Is this possible plurality basically complementary or is it
antagonistic? Do there exist anti-universes? Are the interactions we
know (and we unify) the only interactions?
Like
a `bubble' floating on infinity,
such is the scientific reason. Its spherical coherence occupies the
vast space of the middle. The extremes are excluded from it. However,
it is impossible to reduce them to silence. Which meaning, however,
can have the medium without its extremes? Which is the reason of the
reason? Such a question gives criticism very short notice. It marks
an impotent stop because such a question overflows the possibility of
the reason itself and opens a gaping infinity. Here is the reason
seized of giddiness. However such a question does not have anything
irrational.
We
know only from the bottom of mystery. Like a raft on the immense
ocean of the questions… How far is our epistemological
possibility going? Is the universe a
system or a scattered plurality? Is the possibility of our knowledge
of the universe total or simply regional? Is the universe
understandable in a homogeneous or in a heterogeneous way? What is
really matter? What is energy? What is space and time? Is time
absolutely irreversible? What is necessity? What is chance? Is there
only one cosmos or a plurality of worlds? If there is plurality, is
it basically complementary or antagonistic? Do anti-universes exist?

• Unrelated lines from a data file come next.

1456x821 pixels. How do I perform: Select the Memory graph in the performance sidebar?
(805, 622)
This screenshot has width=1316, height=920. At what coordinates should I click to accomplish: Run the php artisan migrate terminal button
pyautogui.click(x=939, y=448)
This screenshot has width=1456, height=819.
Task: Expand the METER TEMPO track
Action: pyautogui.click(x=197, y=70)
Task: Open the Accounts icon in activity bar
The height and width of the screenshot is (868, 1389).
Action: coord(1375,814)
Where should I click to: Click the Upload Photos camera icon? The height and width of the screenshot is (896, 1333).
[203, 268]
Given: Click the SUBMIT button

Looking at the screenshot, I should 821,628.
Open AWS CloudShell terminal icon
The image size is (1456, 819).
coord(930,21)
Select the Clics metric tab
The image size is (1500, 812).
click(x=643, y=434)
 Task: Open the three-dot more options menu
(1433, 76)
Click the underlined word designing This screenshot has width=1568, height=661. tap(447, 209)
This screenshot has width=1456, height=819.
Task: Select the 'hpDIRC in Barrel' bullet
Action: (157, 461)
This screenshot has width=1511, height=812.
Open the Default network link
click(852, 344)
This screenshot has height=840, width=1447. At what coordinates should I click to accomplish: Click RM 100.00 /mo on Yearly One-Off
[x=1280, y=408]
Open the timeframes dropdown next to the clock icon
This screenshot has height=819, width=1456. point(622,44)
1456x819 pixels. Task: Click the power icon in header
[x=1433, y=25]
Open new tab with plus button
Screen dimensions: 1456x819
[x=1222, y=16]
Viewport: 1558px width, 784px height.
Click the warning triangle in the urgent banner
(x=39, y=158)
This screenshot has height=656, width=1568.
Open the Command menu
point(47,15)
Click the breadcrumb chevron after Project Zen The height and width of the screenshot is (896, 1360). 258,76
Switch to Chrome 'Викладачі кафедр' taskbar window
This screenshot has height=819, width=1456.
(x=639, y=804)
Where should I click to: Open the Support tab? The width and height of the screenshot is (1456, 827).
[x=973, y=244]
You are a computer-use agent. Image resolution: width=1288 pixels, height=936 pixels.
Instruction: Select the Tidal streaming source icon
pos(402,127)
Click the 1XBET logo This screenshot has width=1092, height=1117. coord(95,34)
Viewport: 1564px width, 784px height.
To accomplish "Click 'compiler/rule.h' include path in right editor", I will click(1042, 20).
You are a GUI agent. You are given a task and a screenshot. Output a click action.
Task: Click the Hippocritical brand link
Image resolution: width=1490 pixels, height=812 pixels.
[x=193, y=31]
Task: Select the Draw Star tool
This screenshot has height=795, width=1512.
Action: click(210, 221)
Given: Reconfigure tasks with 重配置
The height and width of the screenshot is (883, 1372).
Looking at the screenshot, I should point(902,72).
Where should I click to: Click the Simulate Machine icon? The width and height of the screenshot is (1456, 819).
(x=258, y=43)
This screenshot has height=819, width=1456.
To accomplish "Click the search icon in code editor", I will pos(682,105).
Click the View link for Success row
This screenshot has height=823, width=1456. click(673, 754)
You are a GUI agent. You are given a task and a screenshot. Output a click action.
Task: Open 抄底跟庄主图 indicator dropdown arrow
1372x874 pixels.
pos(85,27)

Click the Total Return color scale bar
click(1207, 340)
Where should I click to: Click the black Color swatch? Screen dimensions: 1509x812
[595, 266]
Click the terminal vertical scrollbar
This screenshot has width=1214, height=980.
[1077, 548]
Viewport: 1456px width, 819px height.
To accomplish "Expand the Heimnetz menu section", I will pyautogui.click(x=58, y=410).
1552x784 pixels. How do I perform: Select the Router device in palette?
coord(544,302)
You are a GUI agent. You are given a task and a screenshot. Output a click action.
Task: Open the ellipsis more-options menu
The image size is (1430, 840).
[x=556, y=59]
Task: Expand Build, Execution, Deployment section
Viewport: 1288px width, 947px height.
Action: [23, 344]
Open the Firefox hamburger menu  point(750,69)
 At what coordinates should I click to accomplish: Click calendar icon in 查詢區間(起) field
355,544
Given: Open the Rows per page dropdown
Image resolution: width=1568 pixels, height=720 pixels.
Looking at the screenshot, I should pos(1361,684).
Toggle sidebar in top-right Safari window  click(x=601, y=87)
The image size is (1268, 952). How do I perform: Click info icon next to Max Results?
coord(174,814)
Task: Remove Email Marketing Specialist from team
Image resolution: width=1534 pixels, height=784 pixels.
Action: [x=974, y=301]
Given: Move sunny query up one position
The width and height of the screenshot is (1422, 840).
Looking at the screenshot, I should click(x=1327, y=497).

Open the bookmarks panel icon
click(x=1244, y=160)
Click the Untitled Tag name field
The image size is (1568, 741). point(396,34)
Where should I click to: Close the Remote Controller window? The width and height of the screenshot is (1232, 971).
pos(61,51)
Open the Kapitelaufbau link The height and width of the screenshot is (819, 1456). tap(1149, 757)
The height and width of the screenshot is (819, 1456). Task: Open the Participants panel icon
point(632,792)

Are the interactions which we know and which we manage to unify the
only interactions? Are the principles of today’s scientific
intelligibility absolute or transitory? Is our intellectual space
homogeneous? Which is the probability of new epistemological
revolutions? Is there only one order of intelligibility or a
plurality of orders? Etc, etc.
Science
is a human construction. A logically and rationally coherent
construction which holds its truth and its certainty of this
coherence itself. This certainty is however only internal.
It affects only its insular content.
This one remains 'floating' in an including
space which enables it to exist but on
which it does not have itself any hold like the reason, the
necessity, the existence. These fundamental conditions of science
slip out of the possibility of science. This including
possibility that science presupposes without being able to fund it
constitutes the originating postulate
of science. Science is not only hypothetical-deductive in its
process, it is hypothetical-deductive in its constitution. The
scientist is, as Einstein says, animated
belief in the internal harmony of our world.
He makes something like an act of faith in the order of the universe
without being able to justify it.

You
cannot identify the scientific
reason with the total reason.
In fact, it represents only one
of the modes of the logos. Also, the total field of the human
experience refuses to be buckled in scientific totalizing. It remains
open on
some 'other' thing. As the act to be. The
mystery of our being. The sacral
experience. Existential emergence. Creation. Infinity. Freedom.
Encounter. The mystics solidarity of the world. Value. Love. Beauty.
Good. Evil. Time. Eternity. The sense. The sense of sense.